Find all the intermediate fields of the splitting field of $x^4 - 2$ over $\mathbb{Q}$
Okay, so I mostly worked this out, and I even created lattice diagrams as shown below. But I have a specific question about finding intermediate fields, which I will ask shortly.
Let $\alpha = \sqrt[4]{2}$ and $\omega = e^{\frac{\pi}{4}i} = i$. Then $L = \mathbb{Q}(\alpha, i)$ is the splitting field of $x^4 -2$ over $\mathbb{Q}$. Also, the Galois group $\Gamma_\mathbb{Q}(x^4 - 2) = D_8$ acts on the roots $\alpha, \alpha i, -\alpha,$ and $-\alpha i$, and is generated by rotation $\sigma$ and reflection $\tau$, where $\sigma(i) = i, \sigma(\alpha) = \alpha i$ and $\tau(\alpha) = \alpha, \tau(i) = -i$.
To find the intermediate fields between $L$ and $\mathbb{Q}$, find the subgroups of $D_8$ instead with the idea that finding subgroups is easier and better understood than finding intermediate fields. Then from the subgroups, use the Galois correspondence to get all the intermediate fields.

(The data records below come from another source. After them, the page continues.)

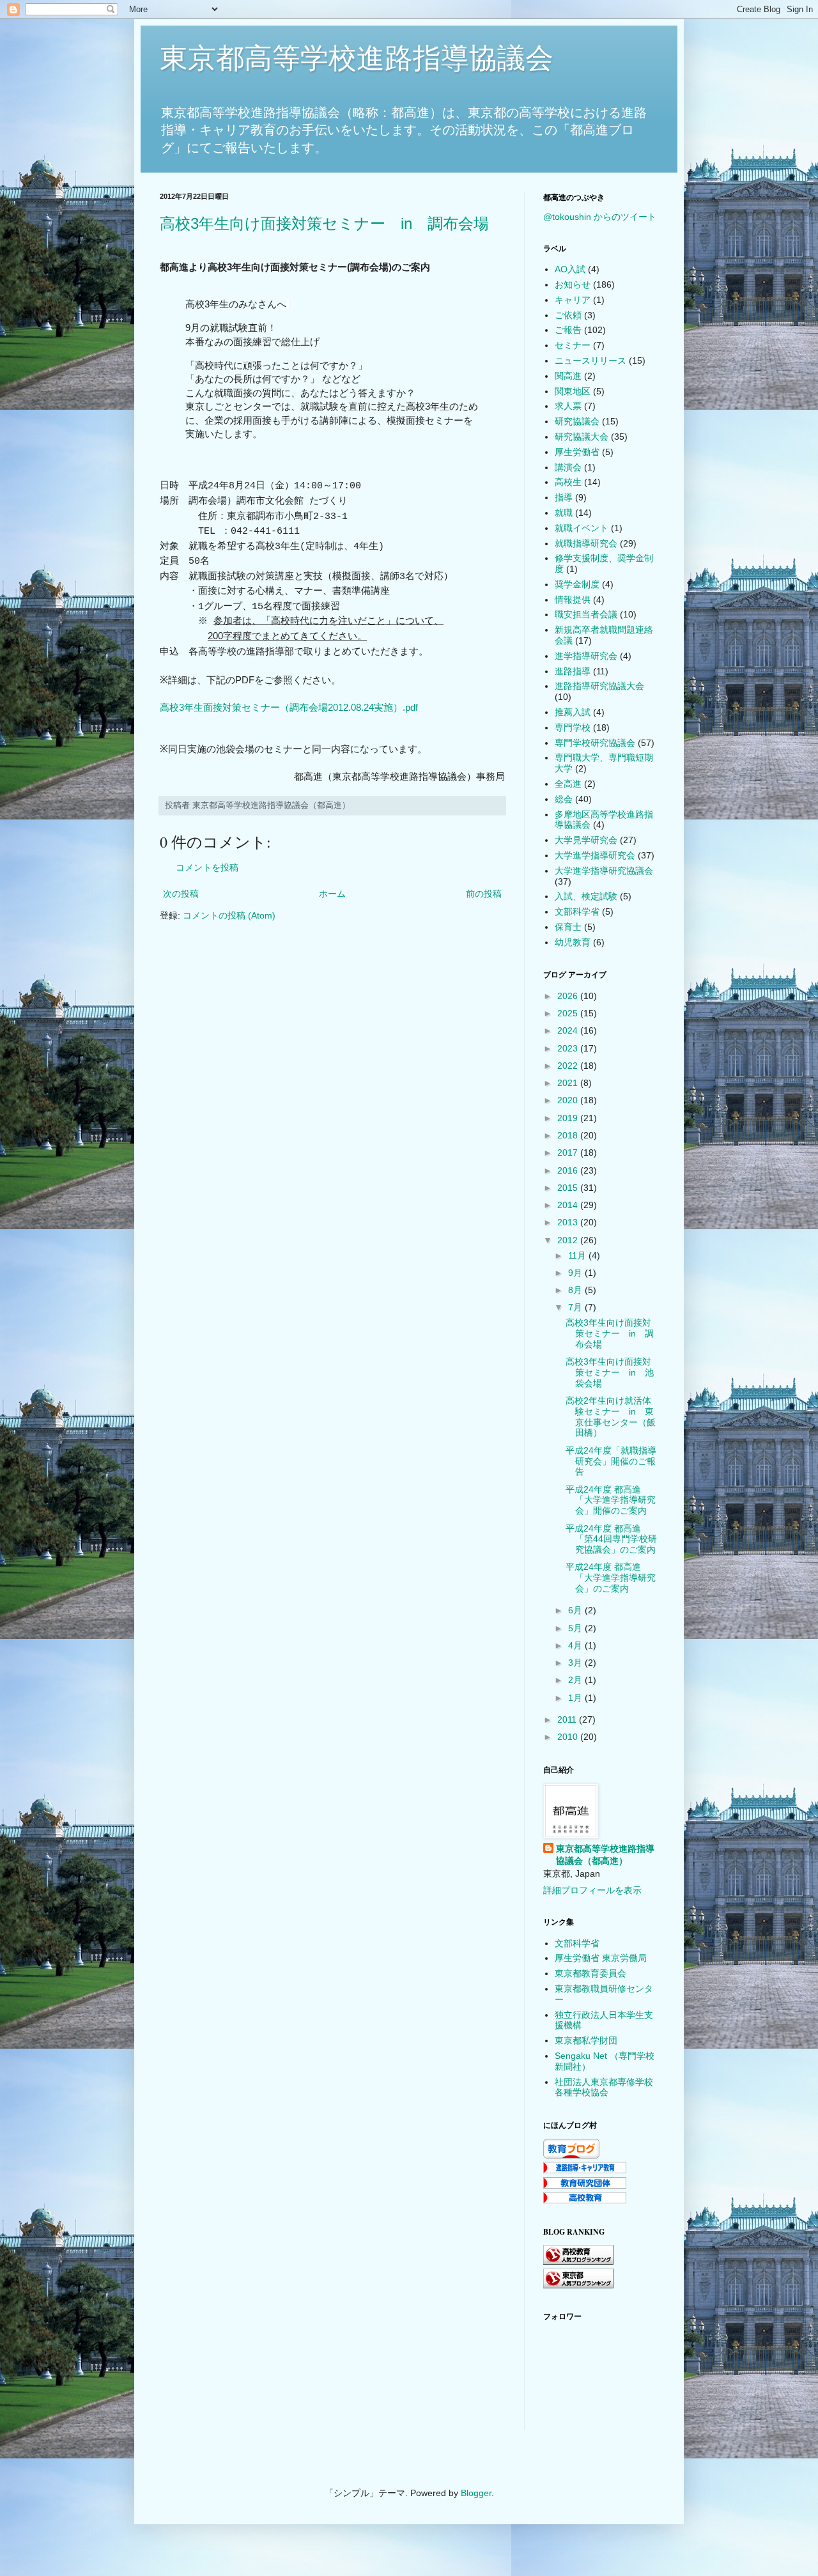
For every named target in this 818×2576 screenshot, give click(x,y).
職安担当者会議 (586, 614)
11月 (578, 1255)
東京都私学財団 (586, 2040)
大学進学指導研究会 (595, 855)
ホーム (332, 893)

There are 10 subgroups of $D_8$ which must correspond to 10 intermediate fields. Well, I pieced together 8 obvious candidates for intermediate fields, and in the end, I had to look up the other 2 which were $\mathbb{Q}(\alpha(1 + i))$ and $\mathbb{Q}(\alpha(1 - i))$. Those two seemed strange until I realized that $\sqrt{8\alpha^2 i} = \alpha(1 + i)$.
Finally, I was able to check fixed fields to verify the exact correspondence, and come up with the diagrams.
Question: Is there a systematic approach to finding and connecting up the corresponding intermediate fields once all the subgroups are known?
I'm guessing, in general and maybe in this example with $D_8$, there isn't a good, canonical way to anticipate and construct the field extensions? The structure of groups and subgroups, as stated earlier, is easier and better understood than the structure of field extensions. Maybe this makes sense because the groups are finite and have only one operation, and fields are often infinite and have two operations.
and
UPDATE: In this lecture, Richard Borcherds clearly describes how to obtain the two nonobvious intermediate fields from the subgroups. Specifically, add the roots $\alpha$ and $\alpha i$ to fix by reflection one way, and then add the roots $\alpha$ and $-\alpha i$ to fix by reflection the other way.
Solution 1:
For $L/K$ a finite Galois extension with Galois group $G = \text{Gal}(L/K)$ we know from the Galois correspondence that intermediate fields $F$ correspond to subgroups $H \subseteq G$, with the intermediate field being $F = L^H$. So the question is whether there's a systematic way to compute the fixed subfield $L^H$.
Exercise 1: Suppose the characteristic of $K$ does not divide $|H|$. Then $L^H$ is the image of the averaging or Reynolds operator $$L \ni x \mapsto \frac{1}{|H|} \sum_{h \in H} hx \in L^H.$$
So we can proceed by averaging every element of a basis of $L$, producing a set of elements which span $L^H$, and then finding a subset of these which is a basis. This won't always give the easiest-to-understand output but it will definitely work. In particular,
$$\alpha + i \alpha = \alpha + \sigma(\alpha)$$
and
$$\alpha - i \alpha = \alpha + (\tau \sigma \tau^{-1})(\alpha).$$
Exercise 2: For $p$ an odd prime, the cyclotomic field $\mathbb{Q}(\zeta_p)$ (where $\zeta_p = \exp \left( \frac{2\pi i}{p} \right)$) has a unique quadratic subfield. Find it, using Exercise 1 and the fact that the Galois group is $(\mathbb{Z}/p\mathbb{Z})^{\times}$, where $n \in (\mathbb{Z}/p\mathbb{Z})^{\times}$ acts by $\zeta_p \mapsto \zeta_p^n$.
If you get stuck at the very last step consult the Wikipedia article on quadratic Gauss sums. Have fun! An easier exercise you can do as a warmup is to first find the unique subfield of degree $\frac{p-1}{2}$.